UNIXネットワークプログラミング〈Vol.1〉ネットワークAPI:ソケットとXTI を読んでいたところ、321ページ「デーモンプロセスとinetdスーパーサーバ」のところに inetd の動作の概要が載っていました。キモになるのは
- 複数のサービスをまとめて面倒を見るにあたって、それぞれのサービス用のリスニングソケットを select(2) で多重化する
- 接続があると fork して子を作り、その子を exec して本体のプログラム(daytime.pl や echo.pl に相当するもの) を実行する
- exec する前にソケットディスクリプタを 0, 1, 2 に dup2(2) する
というところです。特に最後のところですね。exec でプログラムを切り替えてもファイルディスクリプタはそのまま継承するので、あらかじめ dup でソケットと標準入出力をつなげておいて exec することで、exec したあとのプログラムの標準入出力が接続ソケットとのやりとり相当になるという。なるほどー。

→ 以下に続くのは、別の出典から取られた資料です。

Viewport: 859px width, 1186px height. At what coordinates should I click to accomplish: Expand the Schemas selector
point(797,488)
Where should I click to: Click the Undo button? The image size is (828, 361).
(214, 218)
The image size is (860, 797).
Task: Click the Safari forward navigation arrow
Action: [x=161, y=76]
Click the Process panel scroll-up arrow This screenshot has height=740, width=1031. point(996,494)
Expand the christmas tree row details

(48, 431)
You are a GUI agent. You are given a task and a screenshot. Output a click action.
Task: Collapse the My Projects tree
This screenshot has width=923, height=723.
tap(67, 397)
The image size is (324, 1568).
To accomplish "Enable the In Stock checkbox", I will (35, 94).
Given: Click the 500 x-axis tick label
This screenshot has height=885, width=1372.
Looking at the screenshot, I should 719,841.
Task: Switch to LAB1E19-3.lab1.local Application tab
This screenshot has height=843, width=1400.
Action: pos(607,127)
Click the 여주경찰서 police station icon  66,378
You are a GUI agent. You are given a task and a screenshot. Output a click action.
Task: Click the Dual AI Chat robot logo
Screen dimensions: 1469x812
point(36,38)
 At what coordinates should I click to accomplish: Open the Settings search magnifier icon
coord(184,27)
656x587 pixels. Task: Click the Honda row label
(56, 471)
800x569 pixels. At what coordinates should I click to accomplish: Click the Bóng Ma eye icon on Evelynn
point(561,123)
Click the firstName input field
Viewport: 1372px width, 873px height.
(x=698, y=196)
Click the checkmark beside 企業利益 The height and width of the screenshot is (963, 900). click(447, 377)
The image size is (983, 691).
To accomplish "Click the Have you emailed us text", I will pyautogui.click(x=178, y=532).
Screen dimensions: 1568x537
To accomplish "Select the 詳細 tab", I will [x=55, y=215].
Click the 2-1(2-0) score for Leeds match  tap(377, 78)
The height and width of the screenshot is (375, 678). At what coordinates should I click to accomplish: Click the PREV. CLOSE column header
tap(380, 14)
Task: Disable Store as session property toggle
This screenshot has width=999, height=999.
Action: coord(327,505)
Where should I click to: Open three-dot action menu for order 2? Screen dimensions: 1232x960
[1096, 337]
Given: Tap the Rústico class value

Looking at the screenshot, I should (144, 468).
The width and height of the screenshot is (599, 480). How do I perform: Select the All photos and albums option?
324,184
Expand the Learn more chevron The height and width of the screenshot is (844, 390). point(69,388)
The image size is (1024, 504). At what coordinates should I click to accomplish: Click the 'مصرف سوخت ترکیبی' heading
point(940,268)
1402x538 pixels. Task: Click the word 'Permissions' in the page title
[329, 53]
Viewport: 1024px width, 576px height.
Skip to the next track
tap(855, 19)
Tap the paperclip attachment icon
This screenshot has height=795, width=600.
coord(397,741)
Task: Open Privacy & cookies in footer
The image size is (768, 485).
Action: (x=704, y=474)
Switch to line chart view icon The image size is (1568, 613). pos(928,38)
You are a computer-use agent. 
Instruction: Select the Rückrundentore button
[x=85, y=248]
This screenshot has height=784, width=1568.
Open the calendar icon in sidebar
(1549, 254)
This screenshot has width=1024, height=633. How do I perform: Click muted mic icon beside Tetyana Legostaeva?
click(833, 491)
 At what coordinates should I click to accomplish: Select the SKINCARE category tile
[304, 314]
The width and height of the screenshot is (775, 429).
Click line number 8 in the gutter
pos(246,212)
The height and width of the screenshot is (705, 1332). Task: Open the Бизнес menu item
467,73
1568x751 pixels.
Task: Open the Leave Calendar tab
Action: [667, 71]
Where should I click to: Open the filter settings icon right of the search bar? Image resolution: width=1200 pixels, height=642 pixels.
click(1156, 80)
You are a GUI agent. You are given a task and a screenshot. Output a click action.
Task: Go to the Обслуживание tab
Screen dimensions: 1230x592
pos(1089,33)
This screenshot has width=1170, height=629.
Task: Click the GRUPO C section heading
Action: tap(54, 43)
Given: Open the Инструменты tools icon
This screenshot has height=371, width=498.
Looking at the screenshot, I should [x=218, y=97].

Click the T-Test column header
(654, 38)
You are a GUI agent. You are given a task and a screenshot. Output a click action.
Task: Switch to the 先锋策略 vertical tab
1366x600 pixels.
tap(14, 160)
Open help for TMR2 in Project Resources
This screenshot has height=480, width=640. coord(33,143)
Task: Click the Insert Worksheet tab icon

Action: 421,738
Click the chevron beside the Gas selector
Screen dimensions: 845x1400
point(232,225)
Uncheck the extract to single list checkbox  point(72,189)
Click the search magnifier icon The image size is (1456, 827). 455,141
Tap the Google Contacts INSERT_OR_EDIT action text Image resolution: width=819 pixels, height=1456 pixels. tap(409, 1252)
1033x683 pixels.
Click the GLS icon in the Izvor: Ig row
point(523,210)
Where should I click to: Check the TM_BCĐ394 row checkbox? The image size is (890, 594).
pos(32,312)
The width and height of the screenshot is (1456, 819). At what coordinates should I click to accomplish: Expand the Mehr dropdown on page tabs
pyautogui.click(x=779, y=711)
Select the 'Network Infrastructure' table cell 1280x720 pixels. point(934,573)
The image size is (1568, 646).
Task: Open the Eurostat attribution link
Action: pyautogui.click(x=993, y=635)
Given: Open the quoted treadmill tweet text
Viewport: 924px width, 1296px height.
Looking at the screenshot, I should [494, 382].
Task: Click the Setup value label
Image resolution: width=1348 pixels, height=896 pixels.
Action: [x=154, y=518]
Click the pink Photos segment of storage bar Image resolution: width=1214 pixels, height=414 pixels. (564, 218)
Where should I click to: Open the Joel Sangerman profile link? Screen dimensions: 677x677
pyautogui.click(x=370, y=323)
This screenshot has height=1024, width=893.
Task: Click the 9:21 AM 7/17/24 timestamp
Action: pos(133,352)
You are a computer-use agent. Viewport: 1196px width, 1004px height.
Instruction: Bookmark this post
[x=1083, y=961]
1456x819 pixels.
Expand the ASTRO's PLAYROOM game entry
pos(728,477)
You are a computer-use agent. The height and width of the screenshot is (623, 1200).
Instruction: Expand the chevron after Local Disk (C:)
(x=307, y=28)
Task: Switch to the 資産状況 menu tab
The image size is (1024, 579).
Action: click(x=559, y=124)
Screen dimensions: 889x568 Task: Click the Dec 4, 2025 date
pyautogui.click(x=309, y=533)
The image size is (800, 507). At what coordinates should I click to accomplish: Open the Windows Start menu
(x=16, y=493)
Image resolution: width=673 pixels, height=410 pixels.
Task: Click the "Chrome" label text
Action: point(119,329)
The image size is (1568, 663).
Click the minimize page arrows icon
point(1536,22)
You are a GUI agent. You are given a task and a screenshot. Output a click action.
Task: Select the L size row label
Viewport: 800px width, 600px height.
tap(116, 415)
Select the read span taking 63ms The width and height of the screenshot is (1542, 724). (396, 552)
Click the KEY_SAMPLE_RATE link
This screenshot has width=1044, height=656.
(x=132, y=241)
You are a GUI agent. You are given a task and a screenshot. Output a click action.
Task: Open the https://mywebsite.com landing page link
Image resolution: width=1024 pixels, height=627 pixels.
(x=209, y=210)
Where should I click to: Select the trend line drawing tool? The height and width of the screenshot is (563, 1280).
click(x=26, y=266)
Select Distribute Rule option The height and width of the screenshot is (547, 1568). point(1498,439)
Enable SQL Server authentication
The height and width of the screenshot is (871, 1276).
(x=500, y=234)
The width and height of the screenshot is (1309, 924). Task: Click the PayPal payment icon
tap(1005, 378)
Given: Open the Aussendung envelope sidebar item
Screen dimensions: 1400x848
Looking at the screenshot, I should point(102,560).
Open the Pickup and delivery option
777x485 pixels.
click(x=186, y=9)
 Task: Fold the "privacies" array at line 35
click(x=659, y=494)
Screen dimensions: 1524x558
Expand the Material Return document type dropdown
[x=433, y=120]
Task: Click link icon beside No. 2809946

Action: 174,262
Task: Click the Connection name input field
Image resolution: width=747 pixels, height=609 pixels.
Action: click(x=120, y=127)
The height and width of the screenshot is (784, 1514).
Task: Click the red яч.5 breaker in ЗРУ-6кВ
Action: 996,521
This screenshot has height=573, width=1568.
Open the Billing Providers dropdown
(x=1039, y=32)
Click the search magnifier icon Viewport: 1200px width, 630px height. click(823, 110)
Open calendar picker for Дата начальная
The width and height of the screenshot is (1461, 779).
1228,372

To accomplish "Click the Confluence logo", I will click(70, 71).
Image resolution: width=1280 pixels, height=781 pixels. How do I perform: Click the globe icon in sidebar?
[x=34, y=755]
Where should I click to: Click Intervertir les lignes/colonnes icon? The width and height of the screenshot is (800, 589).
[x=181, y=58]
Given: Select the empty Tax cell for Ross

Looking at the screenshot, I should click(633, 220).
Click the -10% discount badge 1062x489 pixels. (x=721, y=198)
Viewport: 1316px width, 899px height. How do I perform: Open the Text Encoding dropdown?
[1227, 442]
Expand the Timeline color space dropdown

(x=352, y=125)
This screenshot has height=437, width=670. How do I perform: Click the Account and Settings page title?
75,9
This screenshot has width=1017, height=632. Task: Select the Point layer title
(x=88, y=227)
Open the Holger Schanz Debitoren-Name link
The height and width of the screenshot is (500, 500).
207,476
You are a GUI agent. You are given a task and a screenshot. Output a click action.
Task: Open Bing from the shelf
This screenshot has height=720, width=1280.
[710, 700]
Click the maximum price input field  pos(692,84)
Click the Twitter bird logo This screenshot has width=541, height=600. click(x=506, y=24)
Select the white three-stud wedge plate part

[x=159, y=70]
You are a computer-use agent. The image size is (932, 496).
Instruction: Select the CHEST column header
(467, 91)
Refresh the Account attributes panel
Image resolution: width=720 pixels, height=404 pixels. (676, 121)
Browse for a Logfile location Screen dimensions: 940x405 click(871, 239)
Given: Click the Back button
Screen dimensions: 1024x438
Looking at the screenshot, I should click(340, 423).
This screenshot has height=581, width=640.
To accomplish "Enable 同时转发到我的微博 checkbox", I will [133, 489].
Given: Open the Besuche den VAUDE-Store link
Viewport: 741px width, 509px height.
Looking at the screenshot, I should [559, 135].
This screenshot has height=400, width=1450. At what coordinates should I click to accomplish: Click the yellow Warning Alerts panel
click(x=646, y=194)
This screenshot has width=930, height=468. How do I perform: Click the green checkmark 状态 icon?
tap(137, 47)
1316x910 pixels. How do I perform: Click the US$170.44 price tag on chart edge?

と、inetd の動作の裏側が結構面白かったので Perl で実装してみました。inetd ならぬ pnetd。仕様としては
- inetd のコアの動作である上記三点を実装
- 実行ユーザーを切り替えたり、inetd 自身がデーモンになったりするための処理は省略
- inetd.conf 相当のものはコード内にハッシュで定義する。シンプルにプログラムのパスとポートだけ
- UDP を処理しようとすると複雑になるので、TCP だけ
- IO多重化やシグナル処理は POE で
という風にしました。
#!/usr/local/bin/perl use strict; use warnings; use Class::Inspector; use IO::Socket; use POSIX qw/WNOHANG/; use POE qw/Sugar::Args/; my @services = ( { port => 12001, path => "./daytime.pl" }, { port => 12002, path => "./echo.pl" }, ); POE::Session->create( inline_states => { _start => sub { sweet_args->kernel->yield('server_start') }, }, package_states => [ main => Class::Inspector->methods('main') ], heap => { services => \@services }, ); POE::Kernel->sig(CHLD => sub { while (waitpid(-1, WNOHANG) > 0 ) {} } ); POE::Kernel->sig(INT => sub { POE::Kernel->stop }); POE::Kernel->run; sub server_start { my $poe = sweet_args; for my $service (@{$poe->heap->{services}}) { my $listen = IO::Socket::INET->new( Listen => SOMAXCONN, LocalPort => $service->{port}, Proto => 'tcp', Reuse => 1, ) or die $@; $poe->kernel->select_read( $listen, handle_accept => $service->{path} ); } } sub handle_accept { my $poe = sweet_args; my $listen = $poe->args->[0]; my $path = $poe->args->[2]; my $con = $listen->accept or die $!; if (my $pid = fork) { $con->close; } else { $_->close for $listen, *STDOUT, *STDIN, *STDERR; ## like dup2(2) open STDOUT, '>&', $con or die $!; open STDERR, '>&', $con or die $!; open STDIN, '<&', $con or die $!; exec $path; } }
思ったよりも短く書くことができました。このスクリプトを起動して実行するとデーモンが立ち上がります。telnet で 12001、12002 をそれぞれ叩いて daytime や echo がサービスできているかどうか、確認してみます。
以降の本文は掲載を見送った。